◆ **Data to process**
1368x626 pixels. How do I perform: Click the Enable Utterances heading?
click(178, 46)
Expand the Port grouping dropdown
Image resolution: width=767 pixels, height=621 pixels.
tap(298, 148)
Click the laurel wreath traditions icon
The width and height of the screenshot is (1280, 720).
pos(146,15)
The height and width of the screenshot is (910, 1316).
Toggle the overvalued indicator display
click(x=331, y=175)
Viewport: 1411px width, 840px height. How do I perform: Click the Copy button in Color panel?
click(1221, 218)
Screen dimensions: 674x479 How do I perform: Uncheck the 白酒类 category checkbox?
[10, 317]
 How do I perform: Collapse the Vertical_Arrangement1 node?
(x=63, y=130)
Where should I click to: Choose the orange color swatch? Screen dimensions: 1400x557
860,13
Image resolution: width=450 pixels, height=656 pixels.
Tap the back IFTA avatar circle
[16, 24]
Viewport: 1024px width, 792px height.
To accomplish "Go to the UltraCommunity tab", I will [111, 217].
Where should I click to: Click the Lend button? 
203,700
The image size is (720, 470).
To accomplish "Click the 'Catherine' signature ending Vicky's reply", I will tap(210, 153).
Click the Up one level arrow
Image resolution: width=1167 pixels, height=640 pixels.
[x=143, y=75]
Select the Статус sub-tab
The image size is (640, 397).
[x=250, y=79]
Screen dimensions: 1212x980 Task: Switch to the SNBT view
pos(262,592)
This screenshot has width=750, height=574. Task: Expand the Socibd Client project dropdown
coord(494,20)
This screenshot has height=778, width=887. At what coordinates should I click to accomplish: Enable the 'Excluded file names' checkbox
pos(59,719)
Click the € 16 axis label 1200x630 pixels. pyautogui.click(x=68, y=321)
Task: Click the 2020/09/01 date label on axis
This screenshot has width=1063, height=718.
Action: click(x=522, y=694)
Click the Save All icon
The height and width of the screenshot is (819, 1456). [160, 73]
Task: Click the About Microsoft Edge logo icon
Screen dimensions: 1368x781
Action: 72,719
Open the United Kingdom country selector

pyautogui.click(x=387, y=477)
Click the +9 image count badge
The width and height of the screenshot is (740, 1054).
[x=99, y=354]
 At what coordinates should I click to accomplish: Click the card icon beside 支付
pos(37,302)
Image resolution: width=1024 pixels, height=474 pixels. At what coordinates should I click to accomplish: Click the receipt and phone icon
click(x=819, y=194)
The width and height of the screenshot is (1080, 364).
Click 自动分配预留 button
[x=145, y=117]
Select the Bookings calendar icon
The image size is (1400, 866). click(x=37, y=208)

◆ **Stated exercise**
Rewrite the part of the listing that opens with the line containing "The width and height of the screenshot is (1080, 364)." and closes at the end of the listing, substituting "Appointments" for "Bookings" and leaving everything else unchanged.

◆ **Exercise solution**
The width and height of the screenshot is (1080, 364).
Click 自动分配预留 button
[x=145, y=117]
Select the Appointments calendar icon
The image size is (1400, 866). click(x=37, y=208)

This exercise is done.